Crítica: ZAMA - um filme de Lucrecia Martel

     
 
   ZAMA é uma coprodução com o Brasil, Espanha, França, EUA e Holanda, trazendo Matheus Nachtergaele e Daniel Gimenez Cacho no elenco.

   O título do filme é também o nome do oficial da coroa espanhola que é o protagonista da estória. O filme é ambientado no fim do seculo XVIII nas terras do Paraguai. Don Diego de Zama( Daniel Gimenez Cacho) sonha em ser transferido para Buenos Aires mas depende do envio de uma carta do governador para o Rei... Os anos passam e Zama fica obedecendo as ordens dos governadores que vêm e vão. O modo como ele vive de maneira apagada e submissa. ao longo dos anos vai criando em seu intimo o sentimento de frustração e o desânimo  porque a realocação para Buenos Aires que ele tanto espera não acontece.
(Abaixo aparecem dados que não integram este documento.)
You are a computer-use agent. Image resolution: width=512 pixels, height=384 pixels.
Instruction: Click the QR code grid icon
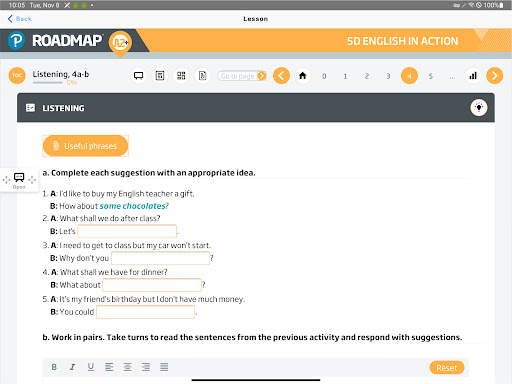tap(181, 76)
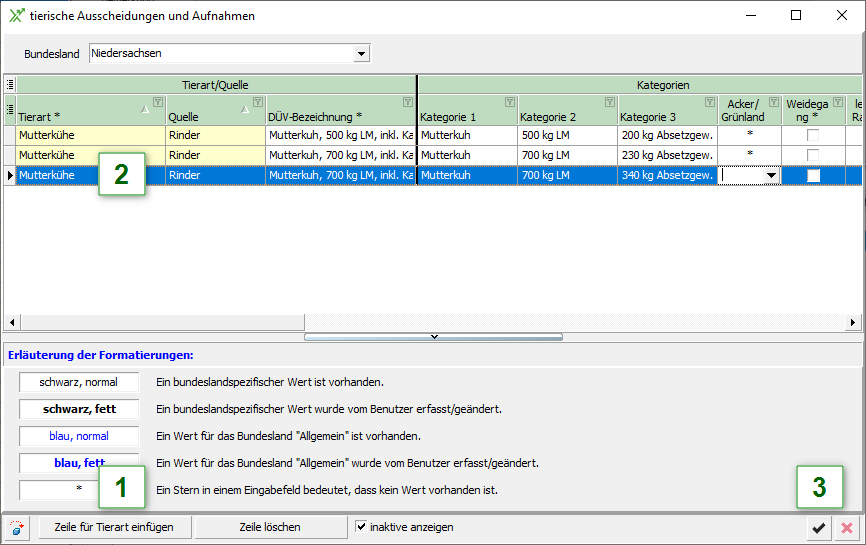This screenshot has width=866, height=545.
Task: Click the 'Zeile löschen' button
Action: [x=270, y=527]
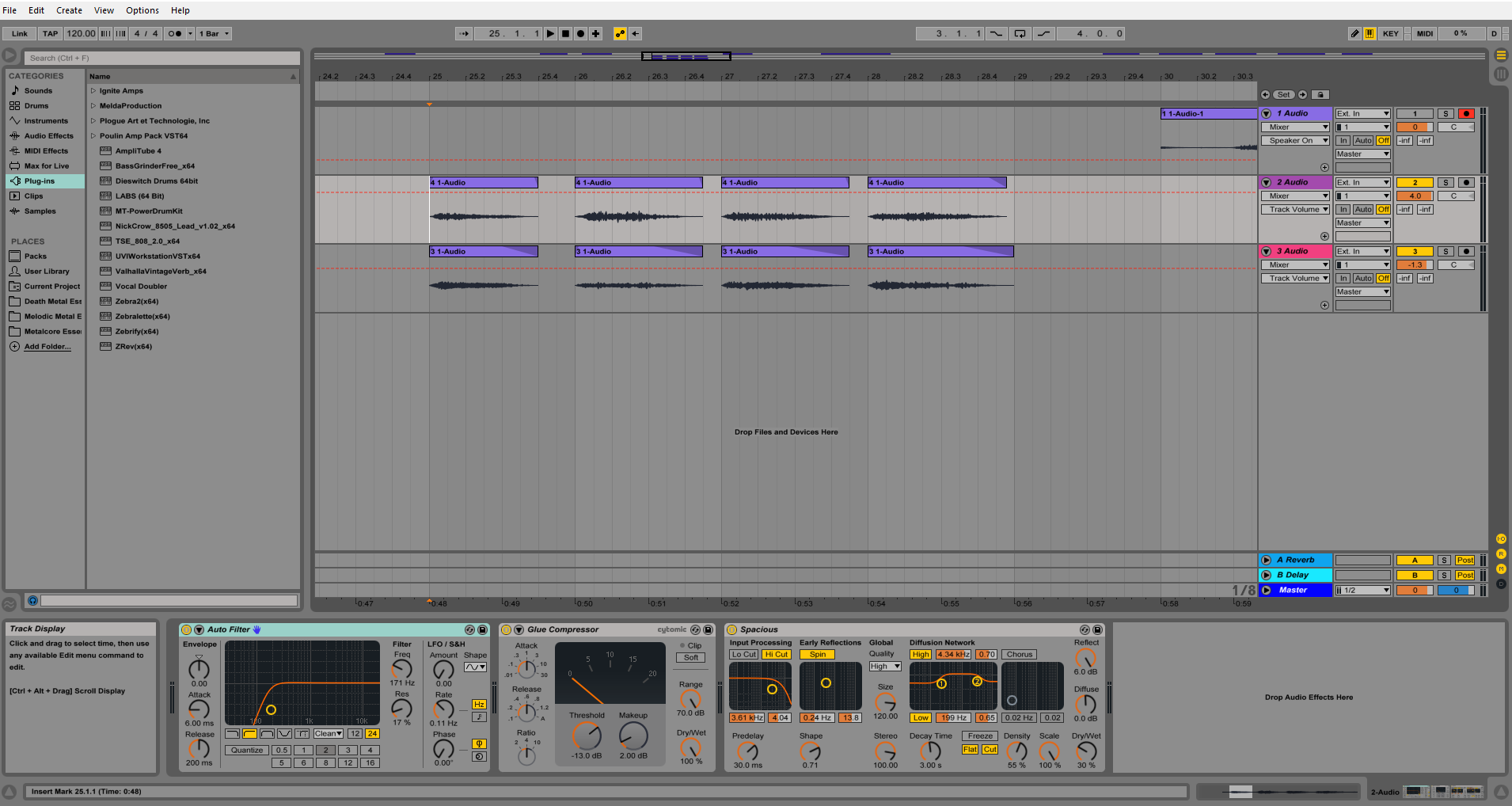Enable Draw Mode pencil tool
The image size is (1512, 806).
1354,33
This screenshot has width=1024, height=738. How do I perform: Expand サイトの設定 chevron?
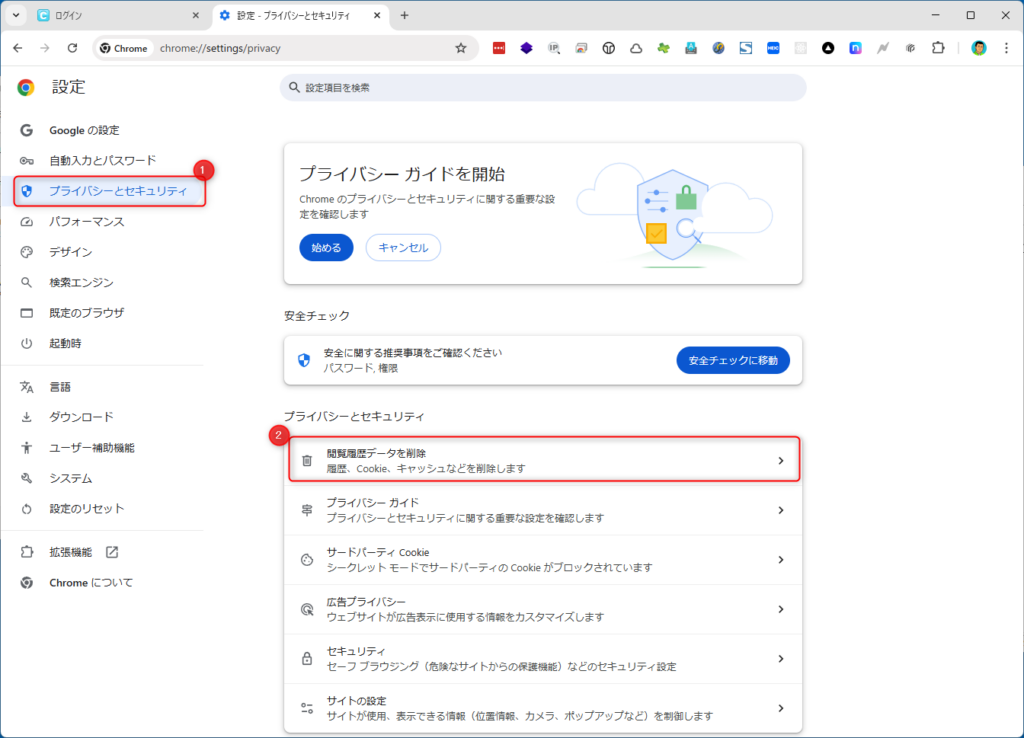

    A fim de dar um sentido a sua vida e ao desespero, que cada vez aumenta mais,  Zama decide se juntar a um grupo de soldados para tentar capturar um perigoso bandido.


    A primeira vista o enredo do filme parece ser interessante pois temos a premiadíssima, com Oscar, Lucrecia Martel na direção mas ao ver a lentidão como o enredo da estória se desenrola  e também os diálogos são monótonos  e cansativos.


     São 115 minutos de filme onde somente no final do filme é que você assiste a uma cena que emociona por alguns segundos.

     Eu esperava mais pelo filme, no entanto a impressão de que se trata de uma maratona faz com que a pessoa se questiona se deve ir ou não até o final da corrida.